### Task directions
Nothing in the listing below should change; retype it as is.

### Entries provided
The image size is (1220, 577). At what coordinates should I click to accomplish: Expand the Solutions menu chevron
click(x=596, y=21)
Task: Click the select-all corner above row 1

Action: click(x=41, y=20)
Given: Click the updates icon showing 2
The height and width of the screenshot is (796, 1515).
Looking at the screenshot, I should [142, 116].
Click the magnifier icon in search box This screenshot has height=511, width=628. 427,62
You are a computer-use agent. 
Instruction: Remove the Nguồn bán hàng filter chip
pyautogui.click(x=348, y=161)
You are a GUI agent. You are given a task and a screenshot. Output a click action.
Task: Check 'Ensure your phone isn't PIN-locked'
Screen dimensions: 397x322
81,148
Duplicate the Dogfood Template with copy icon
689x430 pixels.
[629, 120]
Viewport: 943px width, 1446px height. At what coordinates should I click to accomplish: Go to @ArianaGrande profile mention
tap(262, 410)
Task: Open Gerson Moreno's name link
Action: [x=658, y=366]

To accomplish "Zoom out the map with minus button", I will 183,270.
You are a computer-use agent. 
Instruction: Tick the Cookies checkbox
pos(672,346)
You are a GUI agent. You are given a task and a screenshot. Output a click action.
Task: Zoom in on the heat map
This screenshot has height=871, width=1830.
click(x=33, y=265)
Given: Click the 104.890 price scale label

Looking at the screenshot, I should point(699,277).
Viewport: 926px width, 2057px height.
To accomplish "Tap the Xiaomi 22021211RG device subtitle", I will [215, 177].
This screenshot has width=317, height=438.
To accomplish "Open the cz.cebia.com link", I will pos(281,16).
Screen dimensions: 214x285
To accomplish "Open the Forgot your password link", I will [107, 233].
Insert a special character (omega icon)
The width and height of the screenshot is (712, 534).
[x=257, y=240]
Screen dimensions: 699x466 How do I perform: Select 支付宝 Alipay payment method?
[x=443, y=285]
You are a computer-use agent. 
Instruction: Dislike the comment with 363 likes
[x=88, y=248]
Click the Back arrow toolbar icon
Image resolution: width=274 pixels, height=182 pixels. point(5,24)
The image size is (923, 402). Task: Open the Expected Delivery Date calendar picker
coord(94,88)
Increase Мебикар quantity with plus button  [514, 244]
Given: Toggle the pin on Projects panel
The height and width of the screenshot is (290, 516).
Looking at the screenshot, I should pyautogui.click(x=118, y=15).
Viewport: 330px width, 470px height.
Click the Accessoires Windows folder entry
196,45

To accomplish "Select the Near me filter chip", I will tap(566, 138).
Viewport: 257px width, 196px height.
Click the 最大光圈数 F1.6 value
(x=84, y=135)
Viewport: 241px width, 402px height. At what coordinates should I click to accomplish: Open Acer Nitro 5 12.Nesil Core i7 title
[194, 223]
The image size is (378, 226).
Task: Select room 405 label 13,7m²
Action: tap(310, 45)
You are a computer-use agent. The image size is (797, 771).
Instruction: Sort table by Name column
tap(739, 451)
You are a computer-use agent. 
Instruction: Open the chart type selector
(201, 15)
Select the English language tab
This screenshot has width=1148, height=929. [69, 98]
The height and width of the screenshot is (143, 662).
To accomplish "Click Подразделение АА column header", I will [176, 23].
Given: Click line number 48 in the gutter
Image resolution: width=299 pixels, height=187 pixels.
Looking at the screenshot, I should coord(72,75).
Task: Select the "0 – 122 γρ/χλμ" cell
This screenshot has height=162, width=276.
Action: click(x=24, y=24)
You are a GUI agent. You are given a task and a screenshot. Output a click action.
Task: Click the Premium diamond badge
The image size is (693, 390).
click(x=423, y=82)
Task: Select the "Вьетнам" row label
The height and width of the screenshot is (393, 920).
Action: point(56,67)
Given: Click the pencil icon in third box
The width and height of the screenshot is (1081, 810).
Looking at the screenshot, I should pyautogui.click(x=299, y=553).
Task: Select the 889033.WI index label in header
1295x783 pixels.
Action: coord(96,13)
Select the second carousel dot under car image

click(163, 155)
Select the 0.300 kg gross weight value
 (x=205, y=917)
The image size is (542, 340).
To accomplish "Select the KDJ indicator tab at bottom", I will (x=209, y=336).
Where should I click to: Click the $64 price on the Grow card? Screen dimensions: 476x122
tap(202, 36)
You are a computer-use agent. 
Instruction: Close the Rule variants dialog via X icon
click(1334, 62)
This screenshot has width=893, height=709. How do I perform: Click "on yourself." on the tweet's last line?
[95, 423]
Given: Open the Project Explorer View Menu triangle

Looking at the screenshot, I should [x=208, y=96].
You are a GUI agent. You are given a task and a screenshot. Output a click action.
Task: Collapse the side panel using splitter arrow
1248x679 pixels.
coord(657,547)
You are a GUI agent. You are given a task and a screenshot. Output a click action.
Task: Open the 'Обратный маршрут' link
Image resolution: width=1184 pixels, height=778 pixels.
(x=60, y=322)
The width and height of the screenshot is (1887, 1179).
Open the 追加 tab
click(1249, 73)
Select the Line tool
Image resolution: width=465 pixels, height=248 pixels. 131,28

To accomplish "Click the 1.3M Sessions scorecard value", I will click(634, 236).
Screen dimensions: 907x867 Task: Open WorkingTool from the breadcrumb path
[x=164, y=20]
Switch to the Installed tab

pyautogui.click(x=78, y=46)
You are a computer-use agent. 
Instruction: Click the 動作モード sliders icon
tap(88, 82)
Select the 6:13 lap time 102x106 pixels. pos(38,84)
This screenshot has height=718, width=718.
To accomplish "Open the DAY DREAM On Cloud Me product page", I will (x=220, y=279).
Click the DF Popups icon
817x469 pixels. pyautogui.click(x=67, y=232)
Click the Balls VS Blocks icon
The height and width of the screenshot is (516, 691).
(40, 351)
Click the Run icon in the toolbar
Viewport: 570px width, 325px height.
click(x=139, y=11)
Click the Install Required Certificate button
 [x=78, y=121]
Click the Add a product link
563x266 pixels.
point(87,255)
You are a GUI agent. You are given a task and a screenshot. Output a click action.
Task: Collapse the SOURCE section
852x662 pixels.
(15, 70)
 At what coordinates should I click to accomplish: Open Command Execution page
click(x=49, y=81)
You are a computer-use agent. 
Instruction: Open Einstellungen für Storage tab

### Output for this task
The image size is (1220, 577). At what coordinates should I click to accomplish: Expand the Solutions menu chevron
click(x=596, y=21)
Task: Click the select-all corner above row 1

Action: click(x=41, y=20)
Given: Click the updates icon showing 2
The height and width of the screenshot is (796, 1515).
Looking at the screenshot, I should [142, 116].
Click the magnifier icon in search box This screenshot has height=511, width=628. 427,62
You are a computer-use agent. 
Instruction: Remove the Nguồn bán hàng filter chip
pyautogui.click(x=348, y=161)
You are a GUI agent. You are given a task and a screenshot. Output a click action.
Task: Check 'Ensure your phone isn't PIN-locked'
Screen dimensions: 397x322
81,148
Duplicate the Dogfood Template with copy icon
689x430 pixels.
[629, 120]
Viewport: 943px width, 1446px height. At what coordinates should I click to accomplish: Go to @ArianaGrande profile mention
tap(262, 410)
Task: Open Gerson Moreno's name link
Action: [x=658, y=366]

To accomplish "Zoom out the map with minus button", I will 183,270.
You are a computer-use agent. 
Instruction: Tick the Cookies checkbox
pos(672,346)
You are a GUI agent. You are given a task and a screenshot. Output a click action.
Task: Zoom in on the heat map
This screenshot has height=871, width=1830.
click(x=33, y=265)
Given: Click the 104.890 price scale label

Looking at the screenshot, I should point(699,277).
Viewport: 926px width, 2057px height.
To accomplish "Tap the Xiaomi 22021211RG device subtitle", I will [215, 177].
This screenshot has width=317, height=438.
To accomplish "Open the cz.cebia.com link", I will pos(281,16).
Screen dimensions: 214x285
To accomplish "Open the Forgot your password link", I will [107, 233].
Insert a special character (omega icon)
The width and height of the screenshot is (712, 534).
[x=257, y=240]
Screen dimensions: 699x466 How do I perform: Select 支付宝 Alipay payment method?
[x=443, y=285]
You are a computer-use agent. 
Instruction: Dislike the comment with 363 likes
[x=88, y=248]
Click the Back arrow toolbar icon
Image resolution: width=274 pixels, height=182 pixels. point(5,24)
The image size is (923, 402). Task: Open the Expected Delivery Date calendar picker
coord(94,88)
Increase Мебикар quantity with plus button  [514, 244]
Given: Toggle the pin on Projects panel
The height and width of the screenshot is (290, 516).
Looking at the screenshot, I should pyautogui.click(x=118, y=15).
Viewport: 330px width, 470px height.
Click the Accessoires Windows folder entry
196,45

To accomplish "Select the Near me filter chip", I will tap(566, 138).
Viewport: 257px width, 196px height.
Click the 最大光圈数 F1.6 value
(x=84, y=135)
Viewport: 241px width, 402px height. At what coordinates should I click to accomplish: Open Acer Nitro 5 12.Nesil Core i7 title
[194, 223]
The image size is (378, 226).
Task: Select room 405 label 13,7m²
Action: tap(310, 45)
You are a computer-use agent. The image size is (797, 771).
Instruction: Sort table by Name column
tap(739, 451)
You are a computer-use agent. 
Instruction: Open the chart type selector
(201, 15)
Select the English language tab
This screenshot has width=1148, height=929. [69, 98]
The height and width of the screenshot is (143, 662).
To accomplish "Click Подразделение АА column header", I will [176, 23].
Given: Click line number 48 in the gutter
Image resolution: width=299 pixels, height=187 pixels.
Looking at the screenshot, I should coord(72,75).
Task: Select the "0 – 122 γρ/χλμ" cell
This screenshot has height=162, width=276.
Action: click(x=24, y=24)
You are a GUI agent. You are given a task and a screenshot. Output a click action.
Task: Click the Premium diamond badge
The image size is (693, 390).
click(x=423, y=82)
Task: Select the "Вьетнам" row label
The height and width of the screenshot is (393, 920).
Action: point(56,67)
Given: Click the pencil icon in third box
The width and height of the screenshot is (1081, 810).
Looking at the screenshot, I should pyautogui.click(x=299, y=553).
Task: Select the 889033.WI index label in header
1295x783 pixels.
Action: coord(96,13)
Select the second carousel dot under car image

click(163, 155)
Select the 0.300 kg gross weight value
 (x=205, y=917)
The image size is (542, 340).
To accomplish "Select the KDJ indicator tab at bottom", I will (x=209, y=336).
Where should I click to: Click the $64 price on the Grow card? Screen dimensions: 476x122
tap(202, 36)
You are a computer-use agent. 
Instruction: Close the Rule variants dialog via X icon
click(1334, 62)
This screenshot has width=893, height=709. How do I perform: Click "on yourself." on the tweet's last line?
[95, 423]
Given: Open the Project Explorer View Menu triangle

Looking at the screenshot, I should [x=208, y=96].
You are a GUI agent. You are given a task and a screenshot. Output a click action.
Task: Collapse the side panel using splitter arrow
1248x679 pixels.
coord(657,547)
You are a GUI agent. You are given a task and a screenshot. Output a click action.
Task: Open the 'Обратный маршрут' link
Image resolution: width=1184 pixels, height=778 pixels.
(x=60, y=322)
The width and height of the screenshot is (1887, 1179).
Open the 追加 tab
click(1249, 73)
Select the Line tool
Image resolution: width=465 pixels, height=248 pixels. 131,28

To accomplish "Click the 1.3M Sessions scorecard value", I will click(634, 236).
Screen dimensions: 907x867 Task: Open WorkingTool from the breadcrumb path
[x=164, y=20]
Switch to the Installed tab

pyautogui.click(x=78, y=46)
You are a computer-use agent. 
Instruction: Click the 動作モード sliders icon
tap(88, 82)
Select the 6:13 lap time 102x106 pixels. pos(38,84)
This screenshot has height=718, width=718.
To accomplish "Open the DAY DREAM On Cloud Me product page", I will (x=220, y=279).
Click the DF Popups icon
817x469 pixels. pyautogui.click(x=67, y=232)
Click the Balls VS Blocks icon
The height and width of the screenshot is (516, 691).
(40, 351)
Click the Run icon in the toolbar
Viewport: 570px width, 325px height.
click(x=139, y=11)
Click the Install Required Certificate button
 [x=78, y=121]
Click the Add a product link
563x266 pixels.
point(87,255)
You are a GUI agent. You are given a task and a screenshot. Output a click action.
Task: Collapse the SOURCE section
852x662 pixels.
(15, 70)
 At what coordinates should I click to accomplish: Open Command Execution page
click(x=49, y=81)
You are a computer-use agent. 
Instruction: Open Einstellungen für Storage tab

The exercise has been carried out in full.